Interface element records

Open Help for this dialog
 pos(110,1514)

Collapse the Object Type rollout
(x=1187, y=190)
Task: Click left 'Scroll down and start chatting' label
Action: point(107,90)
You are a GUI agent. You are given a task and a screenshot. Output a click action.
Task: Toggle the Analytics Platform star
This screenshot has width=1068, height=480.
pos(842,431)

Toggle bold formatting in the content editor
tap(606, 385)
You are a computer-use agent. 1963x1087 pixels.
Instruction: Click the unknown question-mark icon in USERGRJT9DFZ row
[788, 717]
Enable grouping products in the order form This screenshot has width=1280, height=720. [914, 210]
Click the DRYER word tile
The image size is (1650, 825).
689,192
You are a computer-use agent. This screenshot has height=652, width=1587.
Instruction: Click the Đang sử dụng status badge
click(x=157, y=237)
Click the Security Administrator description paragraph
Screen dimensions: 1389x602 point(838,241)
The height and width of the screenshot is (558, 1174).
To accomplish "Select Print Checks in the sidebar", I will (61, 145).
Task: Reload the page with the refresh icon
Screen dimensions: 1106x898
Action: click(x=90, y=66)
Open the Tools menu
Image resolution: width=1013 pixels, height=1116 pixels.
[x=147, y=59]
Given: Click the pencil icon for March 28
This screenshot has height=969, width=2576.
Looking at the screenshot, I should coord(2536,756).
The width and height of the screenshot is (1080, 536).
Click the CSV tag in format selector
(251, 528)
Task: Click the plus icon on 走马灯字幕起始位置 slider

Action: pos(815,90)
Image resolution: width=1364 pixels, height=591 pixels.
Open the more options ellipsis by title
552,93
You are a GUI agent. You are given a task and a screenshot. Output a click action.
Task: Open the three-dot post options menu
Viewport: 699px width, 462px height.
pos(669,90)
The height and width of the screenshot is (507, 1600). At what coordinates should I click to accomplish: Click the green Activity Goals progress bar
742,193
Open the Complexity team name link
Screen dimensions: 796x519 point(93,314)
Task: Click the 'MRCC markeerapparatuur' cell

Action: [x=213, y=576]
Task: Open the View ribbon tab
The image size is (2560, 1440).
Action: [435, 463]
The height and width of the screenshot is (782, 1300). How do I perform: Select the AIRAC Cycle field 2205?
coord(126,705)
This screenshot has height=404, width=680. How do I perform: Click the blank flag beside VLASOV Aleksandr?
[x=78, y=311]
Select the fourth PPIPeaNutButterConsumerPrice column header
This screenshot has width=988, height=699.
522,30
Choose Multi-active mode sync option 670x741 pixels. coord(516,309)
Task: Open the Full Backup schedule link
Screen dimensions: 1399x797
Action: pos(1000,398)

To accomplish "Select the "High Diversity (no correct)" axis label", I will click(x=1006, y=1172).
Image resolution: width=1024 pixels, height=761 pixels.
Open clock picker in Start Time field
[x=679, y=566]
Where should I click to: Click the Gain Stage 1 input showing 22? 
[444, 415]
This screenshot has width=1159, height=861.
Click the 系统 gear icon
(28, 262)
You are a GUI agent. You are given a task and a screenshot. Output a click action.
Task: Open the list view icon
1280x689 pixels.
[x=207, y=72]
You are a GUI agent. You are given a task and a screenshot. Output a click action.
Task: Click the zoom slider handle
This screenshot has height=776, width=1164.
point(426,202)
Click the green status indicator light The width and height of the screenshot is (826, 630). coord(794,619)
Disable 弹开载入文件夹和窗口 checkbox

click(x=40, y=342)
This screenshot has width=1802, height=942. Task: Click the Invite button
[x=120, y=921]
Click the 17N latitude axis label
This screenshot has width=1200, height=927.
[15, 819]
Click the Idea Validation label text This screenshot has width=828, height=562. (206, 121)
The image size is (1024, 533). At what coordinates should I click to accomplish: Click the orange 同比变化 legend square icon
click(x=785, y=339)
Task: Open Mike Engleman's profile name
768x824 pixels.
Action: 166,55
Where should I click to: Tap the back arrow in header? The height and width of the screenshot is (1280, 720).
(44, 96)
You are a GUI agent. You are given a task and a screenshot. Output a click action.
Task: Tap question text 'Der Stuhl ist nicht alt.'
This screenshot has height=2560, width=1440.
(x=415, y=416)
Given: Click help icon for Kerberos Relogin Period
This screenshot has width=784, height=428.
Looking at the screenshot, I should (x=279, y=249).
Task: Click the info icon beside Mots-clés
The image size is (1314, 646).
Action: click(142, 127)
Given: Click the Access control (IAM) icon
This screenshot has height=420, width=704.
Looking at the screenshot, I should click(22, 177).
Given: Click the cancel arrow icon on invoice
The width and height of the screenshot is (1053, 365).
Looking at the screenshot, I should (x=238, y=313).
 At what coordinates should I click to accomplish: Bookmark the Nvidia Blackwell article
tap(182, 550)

**Problem details**. Copy out every line of the material above word for word.

**Reply**.
Open Help for this dialog
 pos(110,1514)

Collapse the Object Type rollout
(x=1187, y=190)
Task: Click left 'Scroll down and start chatting' label
Action: point(107,90)
You are a GUI agent. You are given a task and a screenshot. Output a click action.
Task: Toggle the Analytics Platform star
This screenshot has width=1068, height=480.
pos(842,431)

Toggle bold formatting in the content editor
tap(606, 385)
You are a computer-use agent. 1963x1087 pixels.
Instruction: Click the unknown question-mark icon in USERGRJT9DFZ row
[788, 717]
Enable grouping products in the order form This screenshot has width=1280, height=720. [914, 210]
Click the DRYER word tile
The image size is (1650, 825).
689,192
You are a computer-use agent. This screenshot has height=652, width=1587.
Instruction: Click the Đang sử dụng status badge
click(x=157, y=237)
Click the Security Administrator description paragraph
Screen dimensions: 1389x602 point(838,241)
The height and width of the screenshot is (558, 1174).
To accomplish "Select Print Checks in the sidebar", I will (61, 145).
Task: Reload the page with the refresh icon
Screen dimensions: 1106x898
Action: click(x=90, y=66)
Open the Tools menu
Image resolution: width=1013 pixels, height=1116 pixels.
[x=147, y=59]
Given: Click the pencil icon for March 28
This screenshot has height=969, width=2576.
Looking at the screenshot, I should coord(2536,756).
The width and height of the screenshot is (1080, 536).
Click the CSV tag in format selector
(251, 528)
Task: Click the plus icon on 走马灯字幕起始位置 slider

Action: pos(815,90)
Image resolution: width=1364 pixels, height=591 pixels.
Open the more options ellipsis by title
552,93
You are a GUI agent. You are given a task and a screenshot. Output a click action.
Task: Open the three-dot post options menu
Viewport: 699px width, 462px height.
pos(669,90)
The height and width of the screenshot is (507, 1600). At what coordinates should I click to accomplish: Click the green Activity Goals progress bar
742,193
Open the Complexity team name link
Screen dimensions: 796x519 point(93,314)
Task: Click the 'MRCC markeerapparatuur' cell

Action: [x=213, y=576]
Task: Open the View ribbon tab
The image size is (2560, 1440).
Action: [435, 463]
The height and width of the screenshot is (782, 1300). How do I perform: Select the AIRAC Cycle field 2205?
coord(126,705)
This screenshot has height=404, width=680. How do I perform: Click the blank flag beside VLASOV Aleksandr?
[x=78, y=311]
Select the fourth PPIPeaNutButterConsumerPrice column header
This screenshot has width=988, height=699.
522,30
Choose Multi-active mode sync option 670x741 pixels. coord(516,309)
Task: Open the Full Backup schedule link
Screen dimensions: 1399x797
Action: pos(1000,398)

To accomplish "Select the "High Diversity (no correct)" axis label", I will click(x=1006, y=1172).
Image resolution: width=1024 pixels, height=761 pixels.
Open clock picker in Start Time field
[x=679, y=566]
Where should I click to: Click the Gain Stage 1 input showing 22? 
[444, 415]
This screenshot has width=1159, height=861.
Click the 系统 gear icon
(28, 262)
You are a GUI agent. You are given a task and a screenshot. Output a click action.
Task: Open the list view icon
1280x689 pixels.
[x=207, y=72]
You are a GUI agent. You are given a task and a screenshot. Output a click action.
Task: Click the zoom slider handle
This screenshot has height=776, width=1164.
point(426,202)
Click the green status indicator light The width and height of the screenshot is (826, 630). coord(794,619)
Disable 弹开载入文件夹和窗口 checkbox

click(x=40, y=342)
This screenshot has width=1802, height=942. Task: Click the Invite button
[x=120, y=921]
Click the 17N latitude axis label
This screenshot has width=1200, height=927.
[15, 819]
Click the Idea Validation label text This screenshot has width=828, height=562. (206, 121)
The image size is (1024, 533). At what coordinates should I click to accomplish: Click the orange 同比变化 legend square icon
click(x=785, y=339)
Task: Open Mike Engleman's profile name
768x824 pixels.
Action: 166,55
Where should I click to: Tap the back arrow in header? The height and width of the screenshot is (1280, 720).
(44, 96)
You are a GUI agent. You are given a task and a screenshot. Output a click action.
Task: Tap question text 'Der Stuhl ist nicht alt.'
This screenshot has height=2560, width=1440.
(x=415, y=416)
Given: Click help icon for Kerberos Relogin Period
This screenshot has width=784, height=428.
Looking at the screenshot, I should (x=279, y=249).
Task: Click the info icon beside Mots-clés
The image size is (1314, 646).
Action: click(142, 127)
Given: Click the Access control (IAM) icon
This screenshot has height=420, width=704.
Looking at the screenshot, I should click(22, 177).
Given: Click the cancel arrow icon on invoice
The width and height of the screenshot is (1053, 365).
Looking at the screenshot, I should (x=238, y=313).
 At what coordinates should I click to accomplish: Bookmark the Nvidia Blackwell article
tap(182, 550)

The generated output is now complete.